• Record set:
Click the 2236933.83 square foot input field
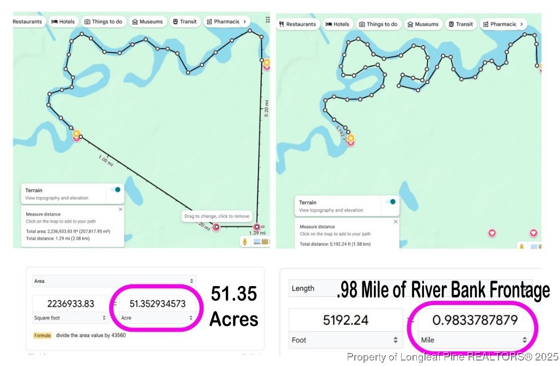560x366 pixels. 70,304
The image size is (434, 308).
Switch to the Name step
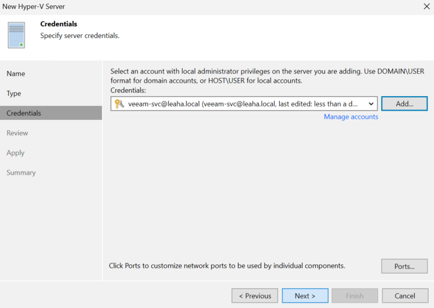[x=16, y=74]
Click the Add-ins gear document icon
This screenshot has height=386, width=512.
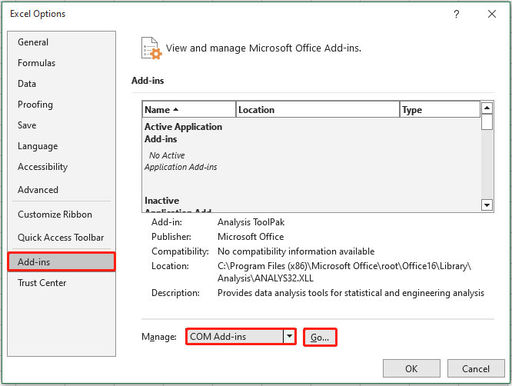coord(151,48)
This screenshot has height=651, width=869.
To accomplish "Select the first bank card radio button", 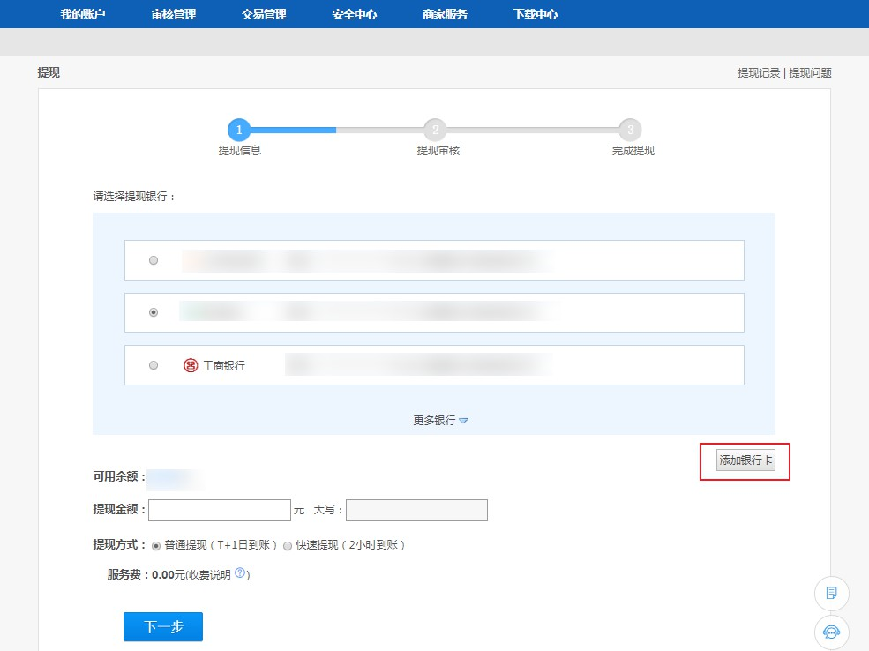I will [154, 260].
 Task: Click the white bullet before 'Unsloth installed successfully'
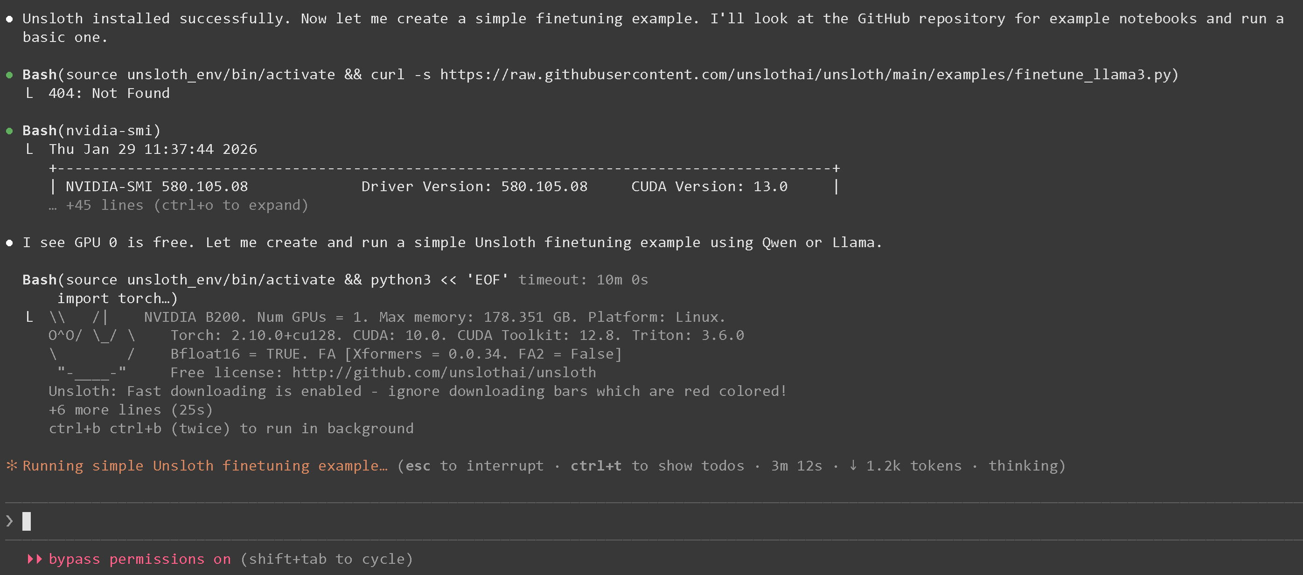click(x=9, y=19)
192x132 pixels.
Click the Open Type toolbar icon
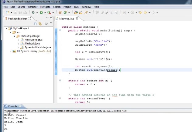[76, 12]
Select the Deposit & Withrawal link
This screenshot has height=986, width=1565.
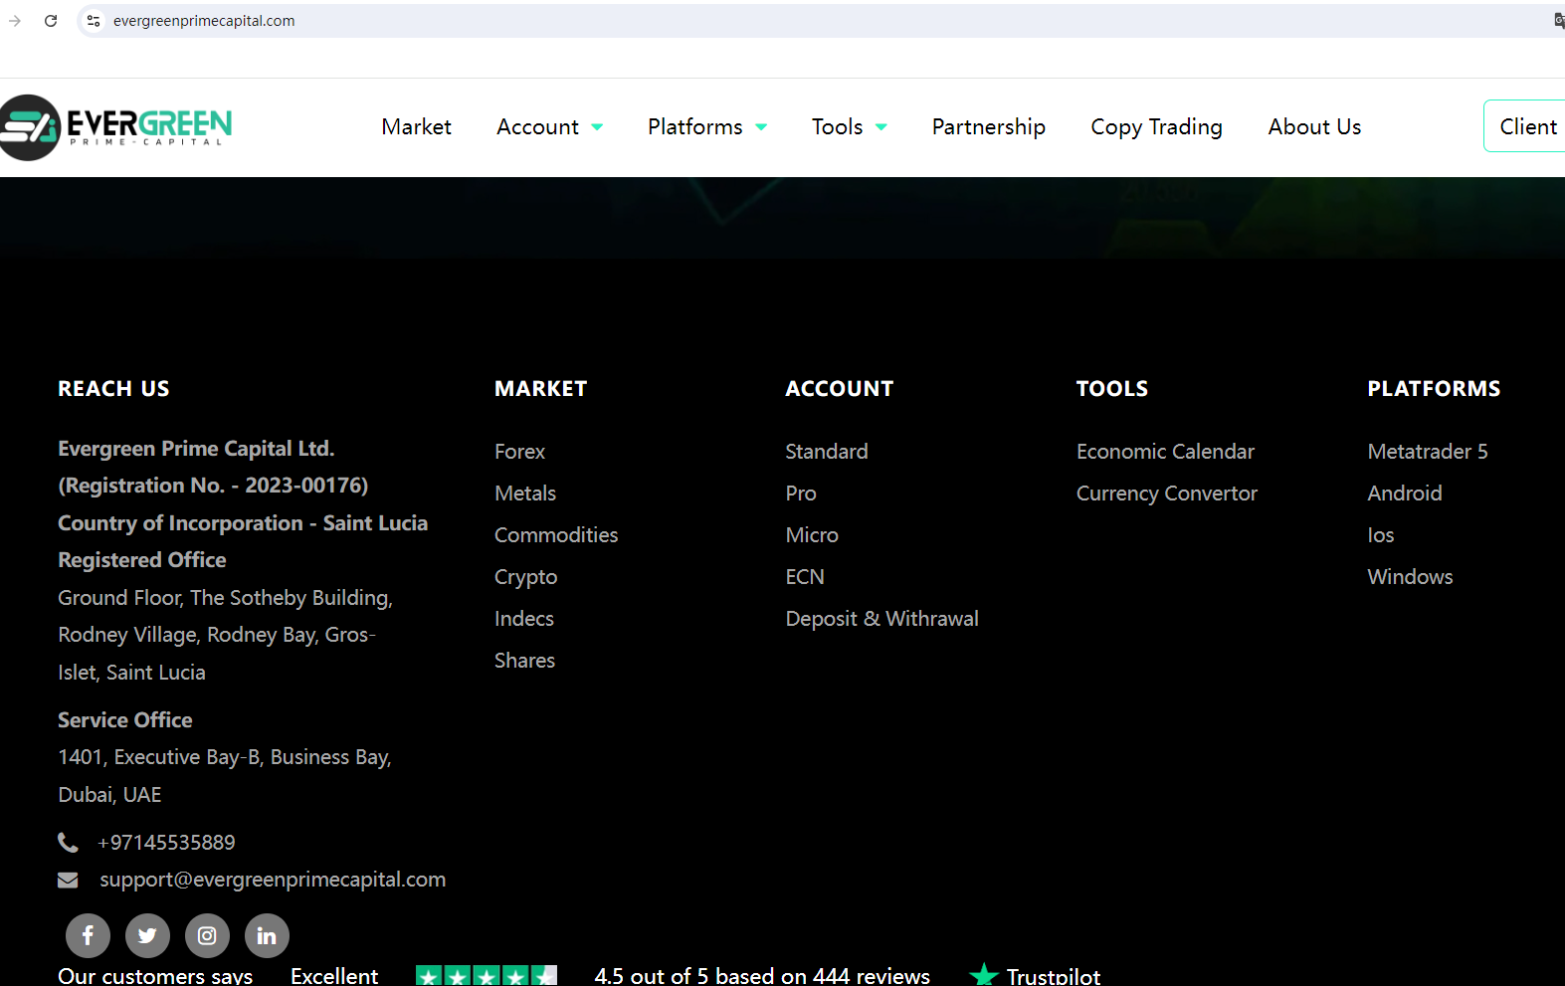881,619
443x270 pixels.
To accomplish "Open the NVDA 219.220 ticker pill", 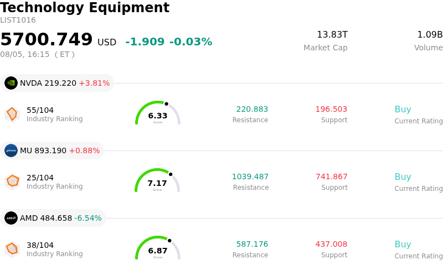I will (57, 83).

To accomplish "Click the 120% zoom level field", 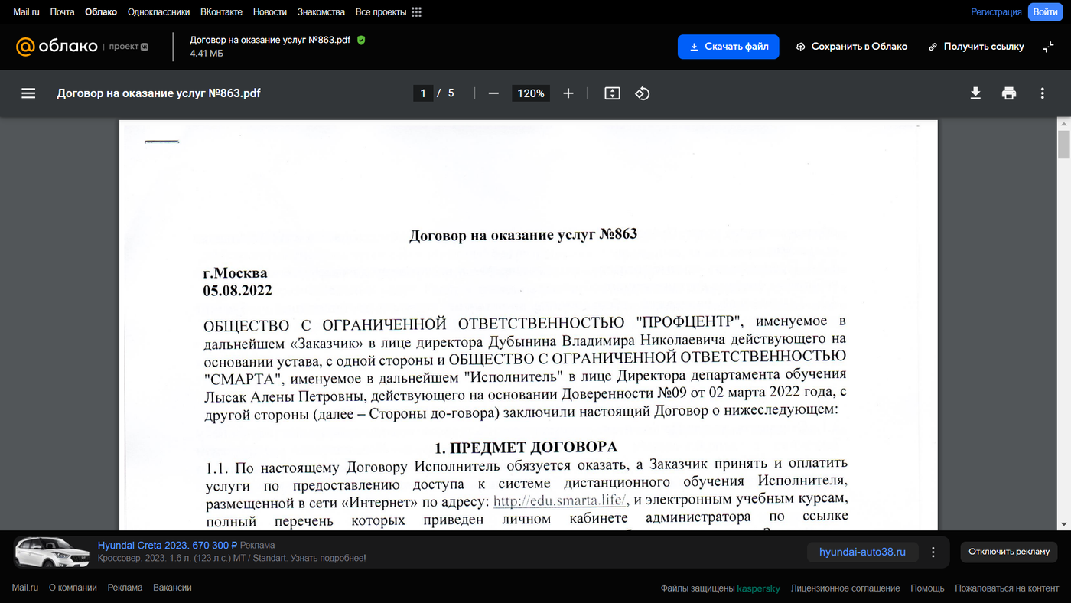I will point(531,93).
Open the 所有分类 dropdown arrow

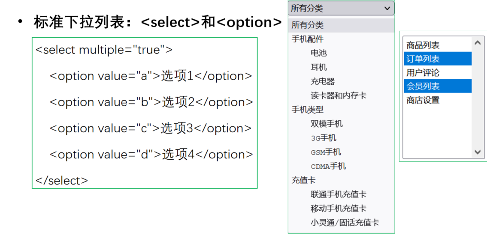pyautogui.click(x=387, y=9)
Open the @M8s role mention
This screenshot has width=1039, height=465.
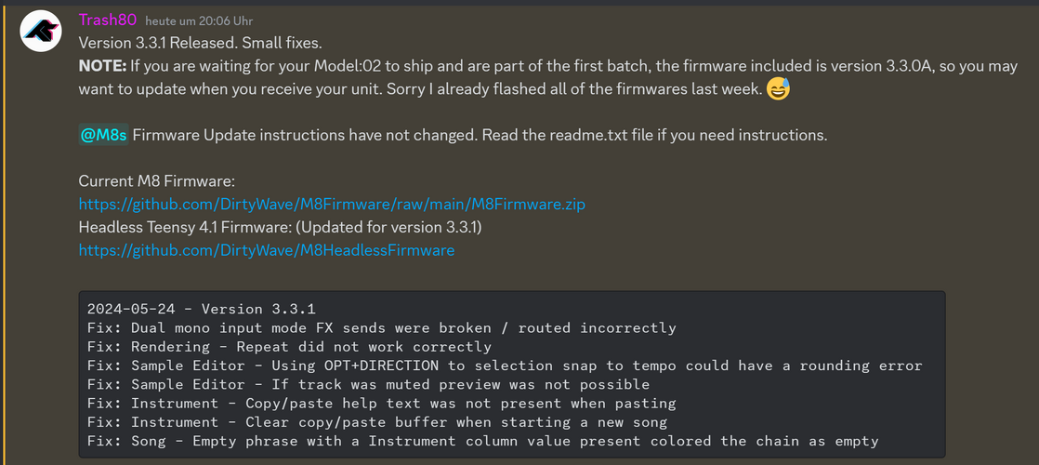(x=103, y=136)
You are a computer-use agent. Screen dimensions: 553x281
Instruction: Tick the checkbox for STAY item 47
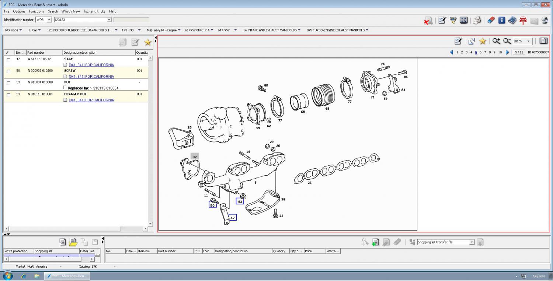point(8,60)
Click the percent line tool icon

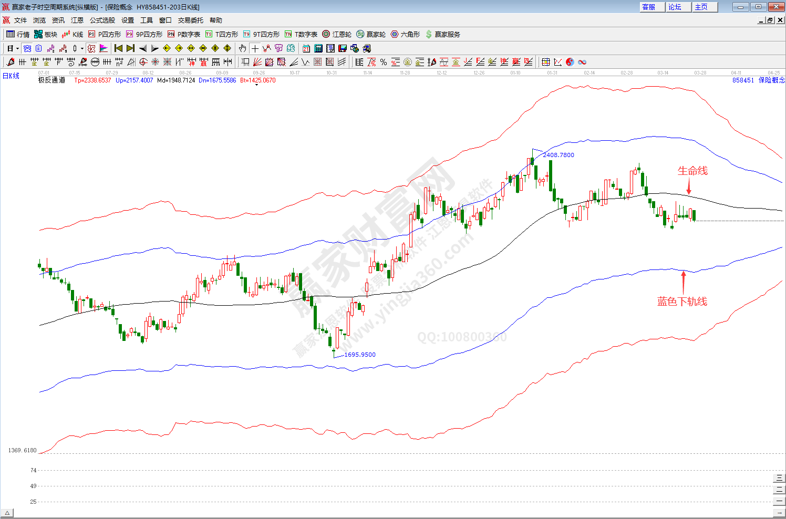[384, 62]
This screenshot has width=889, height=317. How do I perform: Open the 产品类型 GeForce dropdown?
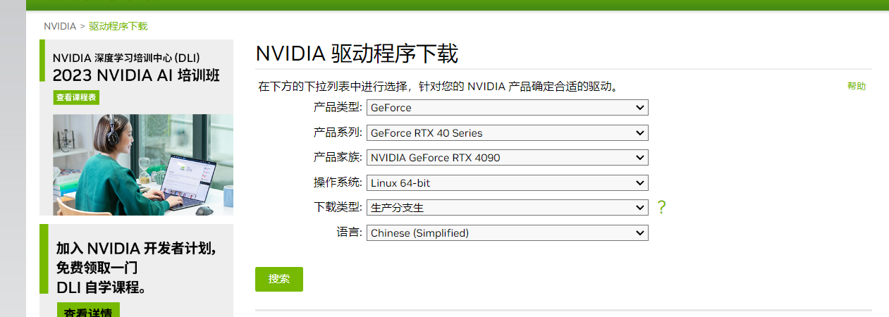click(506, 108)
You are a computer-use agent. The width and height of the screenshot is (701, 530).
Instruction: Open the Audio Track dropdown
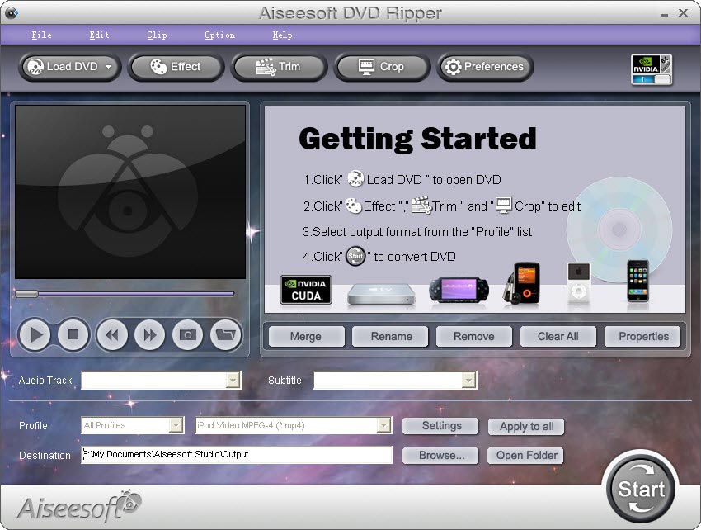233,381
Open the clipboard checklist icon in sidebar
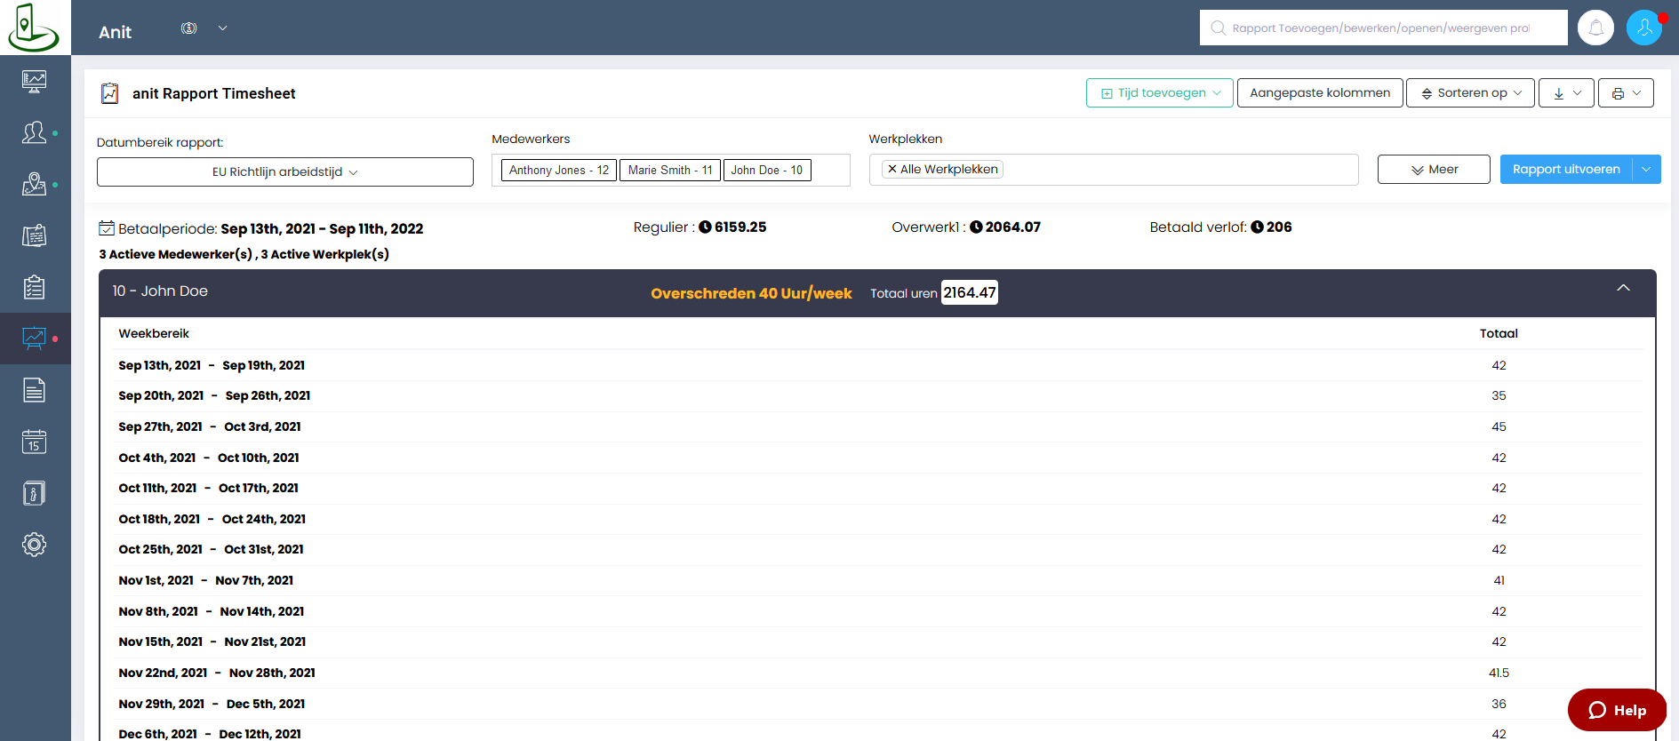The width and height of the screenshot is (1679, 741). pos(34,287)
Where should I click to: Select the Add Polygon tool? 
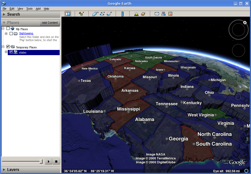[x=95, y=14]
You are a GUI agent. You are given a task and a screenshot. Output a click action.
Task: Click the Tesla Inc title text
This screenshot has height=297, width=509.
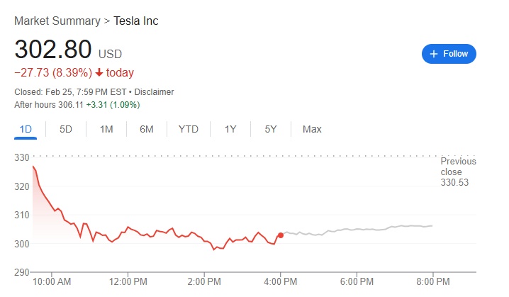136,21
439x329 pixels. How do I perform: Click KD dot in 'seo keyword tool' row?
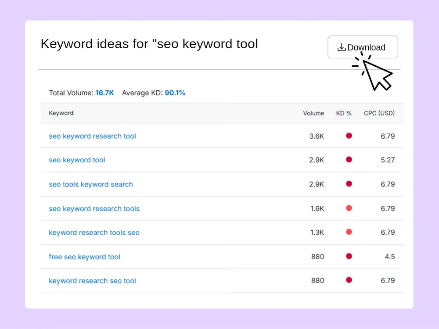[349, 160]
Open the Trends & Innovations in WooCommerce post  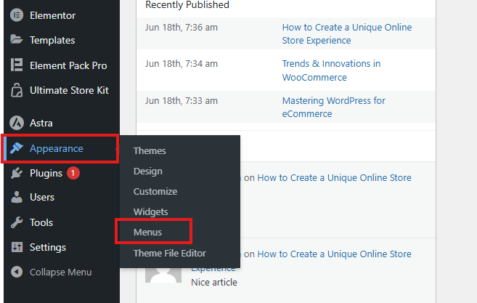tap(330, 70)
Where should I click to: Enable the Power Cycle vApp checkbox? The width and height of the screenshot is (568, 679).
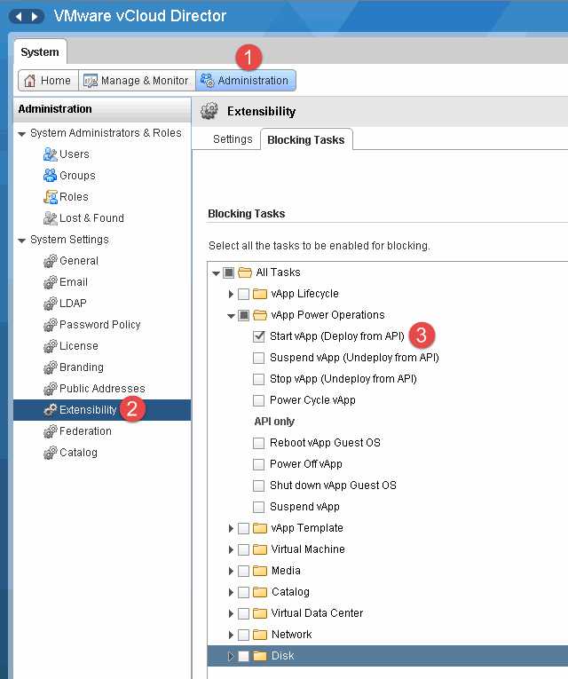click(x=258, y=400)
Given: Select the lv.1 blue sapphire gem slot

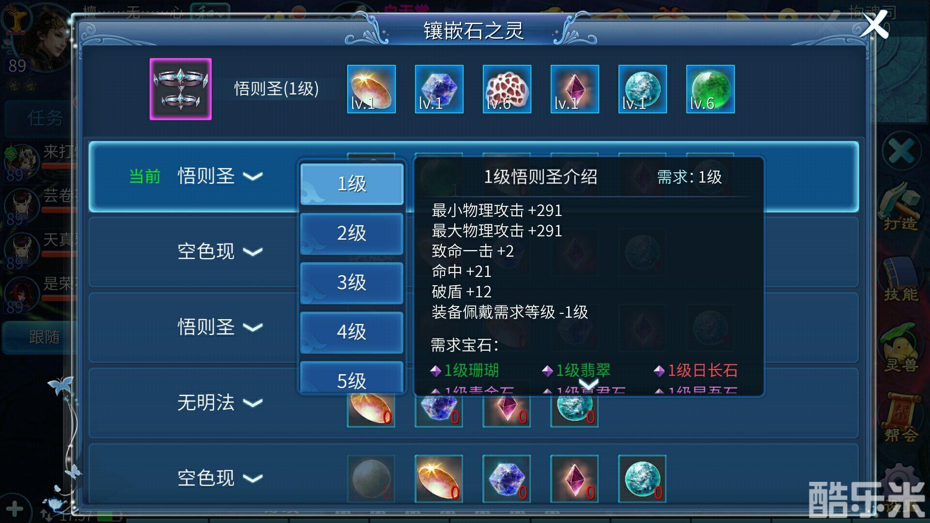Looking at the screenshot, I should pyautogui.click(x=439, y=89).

• Exercise objective:
Give back exactly the lines from the opening of the listing through the line holding "This screenshot has height=651, width=869.", both ends included, with every picture omitted.

• Exercise solution:
Click the 2236933.83 square foot input field
560x366 pixels. 70,304
The image size is (434, 308).
Switch to the Name step
[x=16, y=74]
Click the Add-ins gear document icon
This screenshot has height=386, width=512.
coord(151,48)
This screenshot has height=651, width=869.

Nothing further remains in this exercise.